* [Instructions for the task] Your task is to give the entries back exactly, leaving nothing out.

* [Task inputs]
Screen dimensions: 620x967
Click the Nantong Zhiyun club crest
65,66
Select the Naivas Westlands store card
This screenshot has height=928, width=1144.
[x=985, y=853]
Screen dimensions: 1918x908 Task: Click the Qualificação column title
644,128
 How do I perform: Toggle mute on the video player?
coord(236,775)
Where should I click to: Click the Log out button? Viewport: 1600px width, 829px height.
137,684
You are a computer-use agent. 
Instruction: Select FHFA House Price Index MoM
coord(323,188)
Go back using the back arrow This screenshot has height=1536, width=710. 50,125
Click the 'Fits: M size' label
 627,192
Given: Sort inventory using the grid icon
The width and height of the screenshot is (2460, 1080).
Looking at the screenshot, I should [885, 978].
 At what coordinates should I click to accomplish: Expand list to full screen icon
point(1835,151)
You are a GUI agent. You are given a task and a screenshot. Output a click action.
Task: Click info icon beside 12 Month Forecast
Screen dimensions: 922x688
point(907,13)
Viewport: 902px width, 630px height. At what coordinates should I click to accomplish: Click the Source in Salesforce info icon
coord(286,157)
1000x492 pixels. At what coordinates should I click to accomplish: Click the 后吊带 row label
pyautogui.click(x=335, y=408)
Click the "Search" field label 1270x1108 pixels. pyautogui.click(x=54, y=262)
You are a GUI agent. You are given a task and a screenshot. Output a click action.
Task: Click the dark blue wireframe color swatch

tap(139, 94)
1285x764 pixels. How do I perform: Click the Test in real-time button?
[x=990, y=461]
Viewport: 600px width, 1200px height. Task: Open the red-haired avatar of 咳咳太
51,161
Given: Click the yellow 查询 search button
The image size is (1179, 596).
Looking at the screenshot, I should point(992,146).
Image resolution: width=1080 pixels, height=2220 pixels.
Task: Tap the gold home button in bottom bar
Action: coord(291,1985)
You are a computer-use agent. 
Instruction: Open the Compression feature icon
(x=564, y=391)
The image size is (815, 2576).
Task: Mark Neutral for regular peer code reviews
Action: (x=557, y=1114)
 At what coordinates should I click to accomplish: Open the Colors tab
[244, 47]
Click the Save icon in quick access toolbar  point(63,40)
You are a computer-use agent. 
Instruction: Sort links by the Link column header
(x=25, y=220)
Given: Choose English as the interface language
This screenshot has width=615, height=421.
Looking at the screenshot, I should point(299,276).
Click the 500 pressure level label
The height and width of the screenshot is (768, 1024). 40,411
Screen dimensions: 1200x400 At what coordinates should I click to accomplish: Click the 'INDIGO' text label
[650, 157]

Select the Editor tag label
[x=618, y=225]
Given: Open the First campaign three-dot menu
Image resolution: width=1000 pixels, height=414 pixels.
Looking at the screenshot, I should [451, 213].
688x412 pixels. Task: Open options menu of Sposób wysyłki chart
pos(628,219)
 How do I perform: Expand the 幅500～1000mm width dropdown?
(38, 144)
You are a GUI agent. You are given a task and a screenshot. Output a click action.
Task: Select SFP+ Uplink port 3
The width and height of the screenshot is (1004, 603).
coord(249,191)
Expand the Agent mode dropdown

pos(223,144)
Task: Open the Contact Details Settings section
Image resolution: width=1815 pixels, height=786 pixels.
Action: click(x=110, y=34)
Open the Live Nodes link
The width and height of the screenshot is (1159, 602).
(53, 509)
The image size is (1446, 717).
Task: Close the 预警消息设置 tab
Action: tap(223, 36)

* [Task output]
Screen dimensions: 620x967
Click the Nantong Zhiyun club crest
65,66
Select the Naivas Westlands store card
This screenshot has height=928, width=1144.
[x=985, y=853]
Screen dimensions: 1918x908 Task: Click the Qualificação column title
644,128
 How do I perform: Toggle mute on the video player?
coord(236,775)
Where should I click to: Click the Log out button? Viewport: 1600px width, 829px height.
137,684
You are a computer-use agent. 
Instruction: Select FHFA House Price Index MoM
coord(323,188)
Go back using the back arrow This screenshot has height=1536, width=710. 50,125
Click the 'Fits: M size' label
 627,192
Given: Sort inventory using the grid icon
The width and height of the screenshot is (2460, 1080).
Looking at the screenshot, I should [885, 978].
 At what coordinates should I click to accomplish: Expand list to full screen icon
point(1835,151)
You are a GUI agent. You are given a task and a screenshot. Output a click action.
Task: Click info icon beside 12 Month Forecast
Screen dimensions: 922x688
point(907,13)
Viewport: 902px width, 630px height. At what coordinates should I click to accomplish: Click the Source in Salesforce info icon
coord(286,157)
1000x492 pixels. At what coordinates should I click to accomplish: Click the 后吊带 row label
pyautogui.click(x=335, y=408)
Click the "Search" field label 1270x1108 pixels. pyautogui.click(x=54, y=262)
You are a GUI agent. You are given a task and a screenshot. Output a click action.
Task: Click the dark blue wireframe color swatch

tap(139, 94)
1285x764 pixels. How do I perform: Click the Test in real-time button?
[x=990, y=461]
Viewport: 600px width, 1200px height. Task: Open the red-haired avatar of 咳咳太
51,161
Given: Click the yellow 查询 search button
The image size is (1179, 596).
Looking at the screenshot, I should point(992,146).
Image resolution: width=1080 pixels, height=2220 pixels.
Task: Tap the gold home button in bottom bar
Action: coord(291,1985)
You are a computer-use agent. 
Instruction: Open the Compression feature icon
(x=564, y=391)
The image size is (815, 2576).
Task: Mark Neutral for regular peer code reviews
Action: (x=557, y=1114)
 At what coordinates should I click to accomplish: Open the Colors tab
[244, 47]
Click the Save icon in quick access toolbar  point(63,40)
You are a computer-use agent. 
Instruction: Sort links by the Link column header
(x=25, y=220)
Given: Choose English as the interface language
This screenshot has width=615, height=421.
Looking at the screenshot, I should point(299,276).
Click the 500 pressure level label
The height and width of the screenshot is (768, 1024). 40,411
Screen dimensions: 1200x400 At what coordinates should I click to accomplish: Click the 'INDIGO' text label
[650, 157]

Select the Editor tag label
[x=618, y=225]
Given: Open the First campaign three-dot menu
Image resolution: width=1000 pixels, height=414 pixels.
Looking at the screenshot, I should [451, 213].
688x412 pixels. Task: Open options menu of Sposób wysyłki chart
pos(628,219)
 How do I perform: Expand the 幅500～1000mm width dropdown?
(38, 144)
You are a GUI agent. You are given a task and a screenshot. Output a click action.
Task: Select SFP+ Uplink port 3
The width and height of the screenshot is (1004, 603).
coord(249,191)
Expand the Agent mode dropdown

pos(223,144)
Task: Open the Contact Details Settings section
Image resolution: width=1815 pixels, height=786 pixels.
Action: click(x=110, y=34)
Open the Live Nodes link
The width and height of the screenshot is (1159, 602).
(53, 509)
The image size is (1446, 717).
Task: Close the 预警消息设置 tab
Action: tap(223, 36)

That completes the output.